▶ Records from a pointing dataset
++++++++

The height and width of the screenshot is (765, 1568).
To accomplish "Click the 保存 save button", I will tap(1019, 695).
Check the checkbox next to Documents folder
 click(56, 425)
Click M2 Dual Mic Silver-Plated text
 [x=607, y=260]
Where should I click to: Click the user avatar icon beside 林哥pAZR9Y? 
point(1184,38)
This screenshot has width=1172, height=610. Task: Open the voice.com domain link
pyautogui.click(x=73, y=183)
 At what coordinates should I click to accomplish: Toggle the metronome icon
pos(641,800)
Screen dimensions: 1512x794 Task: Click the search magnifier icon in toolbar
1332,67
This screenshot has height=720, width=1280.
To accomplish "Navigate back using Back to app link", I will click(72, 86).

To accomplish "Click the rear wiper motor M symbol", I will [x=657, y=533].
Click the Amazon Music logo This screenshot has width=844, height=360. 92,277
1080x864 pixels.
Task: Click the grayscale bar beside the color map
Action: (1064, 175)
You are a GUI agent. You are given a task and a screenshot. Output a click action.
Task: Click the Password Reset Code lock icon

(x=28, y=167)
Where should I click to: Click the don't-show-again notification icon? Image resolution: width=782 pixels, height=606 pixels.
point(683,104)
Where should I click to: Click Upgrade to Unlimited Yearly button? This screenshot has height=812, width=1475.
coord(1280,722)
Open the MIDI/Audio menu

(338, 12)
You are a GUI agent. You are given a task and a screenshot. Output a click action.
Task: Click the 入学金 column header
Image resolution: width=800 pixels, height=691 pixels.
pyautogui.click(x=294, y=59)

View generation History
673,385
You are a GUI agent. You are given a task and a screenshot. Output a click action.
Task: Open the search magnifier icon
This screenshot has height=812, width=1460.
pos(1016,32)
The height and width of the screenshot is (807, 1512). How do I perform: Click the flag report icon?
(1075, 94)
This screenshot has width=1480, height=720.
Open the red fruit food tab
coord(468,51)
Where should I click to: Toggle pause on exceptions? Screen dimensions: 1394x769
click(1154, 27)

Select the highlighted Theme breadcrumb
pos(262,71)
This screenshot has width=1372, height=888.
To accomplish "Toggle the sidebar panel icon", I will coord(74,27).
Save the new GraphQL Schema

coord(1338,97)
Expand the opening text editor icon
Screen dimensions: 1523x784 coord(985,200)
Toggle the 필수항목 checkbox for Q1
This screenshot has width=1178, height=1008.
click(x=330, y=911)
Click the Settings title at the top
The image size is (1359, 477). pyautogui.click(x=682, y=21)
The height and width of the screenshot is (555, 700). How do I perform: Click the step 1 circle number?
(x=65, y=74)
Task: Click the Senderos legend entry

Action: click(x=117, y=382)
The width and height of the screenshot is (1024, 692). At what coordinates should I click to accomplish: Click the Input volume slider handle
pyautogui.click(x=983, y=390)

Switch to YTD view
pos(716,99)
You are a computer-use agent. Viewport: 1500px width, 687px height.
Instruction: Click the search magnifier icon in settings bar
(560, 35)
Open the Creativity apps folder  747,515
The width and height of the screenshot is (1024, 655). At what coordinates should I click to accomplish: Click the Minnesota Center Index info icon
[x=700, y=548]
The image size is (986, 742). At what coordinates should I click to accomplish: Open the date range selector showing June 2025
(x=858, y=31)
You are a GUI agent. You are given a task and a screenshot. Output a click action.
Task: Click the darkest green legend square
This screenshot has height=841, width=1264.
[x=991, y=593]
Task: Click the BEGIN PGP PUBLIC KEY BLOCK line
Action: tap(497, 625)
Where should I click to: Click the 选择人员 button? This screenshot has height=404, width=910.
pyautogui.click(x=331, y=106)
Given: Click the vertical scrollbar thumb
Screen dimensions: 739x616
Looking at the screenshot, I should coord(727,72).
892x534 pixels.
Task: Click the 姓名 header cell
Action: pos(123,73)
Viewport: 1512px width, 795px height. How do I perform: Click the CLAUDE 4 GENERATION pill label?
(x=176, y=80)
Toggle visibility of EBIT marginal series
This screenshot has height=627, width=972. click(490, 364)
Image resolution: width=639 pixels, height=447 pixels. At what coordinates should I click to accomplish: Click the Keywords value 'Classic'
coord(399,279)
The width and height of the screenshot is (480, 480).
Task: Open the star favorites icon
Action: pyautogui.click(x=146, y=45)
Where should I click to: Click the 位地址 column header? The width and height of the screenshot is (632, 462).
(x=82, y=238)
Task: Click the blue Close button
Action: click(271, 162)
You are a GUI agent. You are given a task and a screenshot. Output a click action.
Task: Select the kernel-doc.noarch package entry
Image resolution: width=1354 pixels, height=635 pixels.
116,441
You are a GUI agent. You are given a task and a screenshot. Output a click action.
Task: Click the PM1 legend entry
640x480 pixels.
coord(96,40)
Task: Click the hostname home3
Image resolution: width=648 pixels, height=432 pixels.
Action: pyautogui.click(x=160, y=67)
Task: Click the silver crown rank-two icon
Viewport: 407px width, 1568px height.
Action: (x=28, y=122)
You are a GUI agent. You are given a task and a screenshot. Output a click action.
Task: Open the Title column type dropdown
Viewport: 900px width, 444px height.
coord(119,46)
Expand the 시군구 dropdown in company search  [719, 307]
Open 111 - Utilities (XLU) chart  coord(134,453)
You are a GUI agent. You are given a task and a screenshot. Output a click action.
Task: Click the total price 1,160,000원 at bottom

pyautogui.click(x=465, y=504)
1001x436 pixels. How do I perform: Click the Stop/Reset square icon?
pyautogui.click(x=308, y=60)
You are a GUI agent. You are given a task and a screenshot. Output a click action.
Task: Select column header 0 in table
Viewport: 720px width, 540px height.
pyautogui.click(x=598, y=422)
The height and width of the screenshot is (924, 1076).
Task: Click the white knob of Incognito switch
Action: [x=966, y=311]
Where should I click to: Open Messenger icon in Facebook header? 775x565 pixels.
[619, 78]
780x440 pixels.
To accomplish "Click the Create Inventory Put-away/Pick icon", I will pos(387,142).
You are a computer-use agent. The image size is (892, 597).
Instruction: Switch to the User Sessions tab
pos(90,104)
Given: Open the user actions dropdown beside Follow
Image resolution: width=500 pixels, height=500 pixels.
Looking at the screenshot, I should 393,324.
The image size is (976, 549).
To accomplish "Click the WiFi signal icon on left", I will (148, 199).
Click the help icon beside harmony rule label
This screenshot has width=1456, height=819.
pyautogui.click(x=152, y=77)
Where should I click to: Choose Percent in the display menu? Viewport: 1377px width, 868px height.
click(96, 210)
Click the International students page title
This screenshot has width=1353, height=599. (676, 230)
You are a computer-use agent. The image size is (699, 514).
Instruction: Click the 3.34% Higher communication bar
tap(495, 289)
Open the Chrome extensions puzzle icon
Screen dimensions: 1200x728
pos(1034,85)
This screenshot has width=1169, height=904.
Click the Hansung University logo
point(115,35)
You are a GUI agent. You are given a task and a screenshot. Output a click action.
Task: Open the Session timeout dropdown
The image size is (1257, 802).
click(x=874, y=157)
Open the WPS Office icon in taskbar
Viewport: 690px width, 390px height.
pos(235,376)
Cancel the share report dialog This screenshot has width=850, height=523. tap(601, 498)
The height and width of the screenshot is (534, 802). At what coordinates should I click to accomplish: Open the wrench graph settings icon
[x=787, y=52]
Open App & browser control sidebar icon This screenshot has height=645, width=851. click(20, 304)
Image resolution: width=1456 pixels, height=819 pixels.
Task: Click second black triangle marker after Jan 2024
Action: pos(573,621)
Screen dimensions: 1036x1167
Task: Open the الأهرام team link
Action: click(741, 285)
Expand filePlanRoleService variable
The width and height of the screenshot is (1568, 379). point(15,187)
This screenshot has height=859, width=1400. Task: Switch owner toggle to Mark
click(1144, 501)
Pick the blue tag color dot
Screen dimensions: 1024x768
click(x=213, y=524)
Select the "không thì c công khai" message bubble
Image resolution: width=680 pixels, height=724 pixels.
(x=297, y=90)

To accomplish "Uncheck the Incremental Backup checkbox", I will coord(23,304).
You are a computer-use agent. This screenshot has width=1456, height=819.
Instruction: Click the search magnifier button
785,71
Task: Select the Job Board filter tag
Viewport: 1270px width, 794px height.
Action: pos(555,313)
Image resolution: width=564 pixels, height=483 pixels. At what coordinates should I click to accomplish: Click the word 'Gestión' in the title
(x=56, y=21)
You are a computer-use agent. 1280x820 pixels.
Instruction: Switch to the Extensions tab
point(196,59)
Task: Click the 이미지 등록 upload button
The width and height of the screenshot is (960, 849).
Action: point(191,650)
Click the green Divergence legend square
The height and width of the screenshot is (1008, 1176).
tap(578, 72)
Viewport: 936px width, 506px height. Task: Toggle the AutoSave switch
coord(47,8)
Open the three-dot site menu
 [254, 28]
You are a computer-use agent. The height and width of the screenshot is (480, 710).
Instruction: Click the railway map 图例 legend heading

++++++++

▶ Task goal
Can you return the lines of the listing above exactly, starting at the line containing "The image size is (986, 742)." and ending at the line containing "Action: click(271, 162)"?

▶ Reply to the exercise
The image size is (986, 742). At what coordinates should I click to accomplish: Open the date range selector showing June 2025
(x=858, y=31)
You are a GUI agent. You are given a task and a screenshot. Output a click action.
Task: Click the darkest green legend square
This screenshot has height=841, width=1264.
[x=991, y=593]
Task: Click the BEGIN PGP PUBLIC KEY BLOCK line
Action: tap(497, 625)
Where should I click to: Click the 选择人员 button? This screenshot has height=404, width=910.
pyautogui.click(x=331, y=106)
Given: Click the vertical scrollbar thumb
Screen dimensions: 739x616
Looking at the screenshot, I should coord(727,72).
892x534 pixels.
Task: Click the 姓名 header cell
Action: pos(123,73)
Viewport: 1512px width, 795px height. How do I perform: Click the CLAUDE 4 GENERATION pill label?
(x=176, y=80)
Toggle visibility of EBIT marginal series
This screenshot has height=627, width=972. click(490, 364)
Image resolution: width=639 pixels, height=447 pixels. At what coordinates should I click to accomplish: Click the Keywords value 'Classic'
coord(399,279)
The width and height of the screenshot is (480, 480).
Task: Open the star favorites icon
Action: pyautogui.click(x=146, y=45)
Where should I click to: Click the 位地址 column header? The width and height of the screenshot is (632, 462).
(x=82, y=238)
Task: Click the blue Close button
Action: click(271, 162)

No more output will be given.